И розы инеем подернуты в саду...


Поздние чайные розы, как они схожи с поздней любовью! Это тоже чьи-то стихи. Свежий запах роз, настоянный в заморозке раннего утра, вызывает в душе Кин рой воспоминаний.

После телефонного разговора с Табэ Кин поняла, что Табэ привлекает ее больше, чем Итадани: он моложе. В Хиросиме он, правда, был груб, но он был такой молодой, такой темпераментный, а тут еще военная служба, она огрубляет. Вот почему встречи с ним—все же одно из радостных воспоминаний. Ведь чем острее бывает ощущение, тем памятнее и воспоминание о нем.

Табэ запоздал — шел уже шестой час,— но зато явился с большим свертком. Вынув оттуда виски, ветчину и сыр, он грузно уселся перед нагахибати 24. От его юношеского облика не осталось и следа. Одетый в серый клетчатый пиджак и темно-зеленые брюки, он выглядел типичным дельцом.

— А ты так же красива, как прежде.

— Да? Благодарю вас. И все же я уже не та...

— Глупости! Ты и сейчас лучше моей жены.

— Но ваша супруга, вероятно, молодая?

— Молодая-то молодая, да не то... провинция...

Кин взяла сигарету из серебряного портсигара Табэ; тот протянул ей огонь. Служанка внесла рюмки и тарелку с сыром и ветчиной.

— Ничего девчонка,— выговорил Табэ с ухмылкой.

— Да... но глухонемая.

Табэ с любопытством посмотрел на служанку. Девушка вежливо поклонилась, в глазах ее мелькнула нежность. Будто холодок пробежал по спине Кин. Раньше она не обращала на возраст служанки никакого внимания, а вот сейчас внезапно заметила ее молодость.

— Как же вы живете с женой? Хорошо?

Табэ очнулся.

— Да,— проговорил он, выпуская дым.— В следующем месяце жду наследника.

«Вон оно что»,— подумала Кин, наливая гостю виски. Табэ выпил рюмку залпом и в свою очередь наполнил рюмку Кин.

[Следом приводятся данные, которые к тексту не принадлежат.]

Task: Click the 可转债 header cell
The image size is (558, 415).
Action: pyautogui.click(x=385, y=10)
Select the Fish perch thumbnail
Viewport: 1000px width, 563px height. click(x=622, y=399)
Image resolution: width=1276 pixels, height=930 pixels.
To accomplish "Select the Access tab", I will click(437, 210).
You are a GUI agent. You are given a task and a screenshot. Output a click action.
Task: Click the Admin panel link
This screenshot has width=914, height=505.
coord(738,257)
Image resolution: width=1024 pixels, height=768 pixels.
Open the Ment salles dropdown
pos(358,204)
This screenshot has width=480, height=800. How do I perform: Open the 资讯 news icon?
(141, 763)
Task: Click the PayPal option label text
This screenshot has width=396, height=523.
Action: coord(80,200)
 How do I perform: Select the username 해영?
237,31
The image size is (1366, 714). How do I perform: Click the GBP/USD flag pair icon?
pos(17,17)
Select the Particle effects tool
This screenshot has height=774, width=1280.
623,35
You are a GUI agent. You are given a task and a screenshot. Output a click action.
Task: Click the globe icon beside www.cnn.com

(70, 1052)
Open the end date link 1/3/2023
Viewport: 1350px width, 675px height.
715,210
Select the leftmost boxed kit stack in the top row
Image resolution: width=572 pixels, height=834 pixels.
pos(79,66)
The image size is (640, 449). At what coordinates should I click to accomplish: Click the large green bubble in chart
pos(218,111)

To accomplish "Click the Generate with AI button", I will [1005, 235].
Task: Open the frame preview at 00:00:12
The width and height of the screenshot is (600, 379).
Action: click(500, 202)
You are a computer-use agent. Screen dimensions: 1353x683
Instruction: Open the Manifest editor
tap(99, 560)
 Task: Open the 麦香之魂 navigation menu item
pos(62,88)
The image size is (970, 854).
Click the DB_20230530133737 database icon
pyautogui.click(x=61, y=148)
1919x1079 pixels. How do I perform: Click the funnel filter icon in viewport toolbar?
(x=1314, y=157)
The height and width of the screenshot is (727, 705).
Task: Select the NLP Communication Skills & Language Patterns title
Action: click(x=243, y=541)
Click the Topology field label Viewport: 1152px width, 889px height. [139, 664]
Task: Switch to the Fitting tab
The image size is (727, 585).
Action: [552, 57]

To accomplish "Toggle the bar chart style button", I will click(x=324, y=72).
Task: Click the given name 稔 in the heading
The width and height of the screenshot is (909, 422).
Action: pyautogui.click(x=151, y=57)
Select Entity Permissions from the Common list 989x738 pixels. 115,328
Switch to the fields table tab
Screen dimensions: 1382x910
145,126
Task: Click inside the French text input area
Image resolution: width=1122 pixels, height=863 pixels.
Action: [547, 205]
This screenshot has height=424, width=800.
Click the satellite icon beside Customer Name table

— А ты, видимо, живешь — не тужишь.

— Почему ’вы так думаете?

— Да как же! Прошли такие бури, а ты все такая же, и время тебя не берет... Странно... Впрочем, наверное, есть денежный покровитель? Женщинам вообще живется легче...

— Это насмешка? Кажется, вам, Табэ-сан, я не доставляла особых хлопот.

— Уже и рассердилась! Я же не в том смысле. Совсем не в том! Просто тебе, видно, везет. А нам сейчас тяжело. Так просто не проживешь... Палец в рот никому не клади — откусят. Или сам другого лопай, или тебя сожрут... Вот и живешь, будто каждый день тянешь карту: жить-—-не жить?

— Но вы, кажется, преуспеваете?

—- Какое там... по канату хожу. И все время деньги нужны, а достать их чертовски трудно... Даже в ушах звенит.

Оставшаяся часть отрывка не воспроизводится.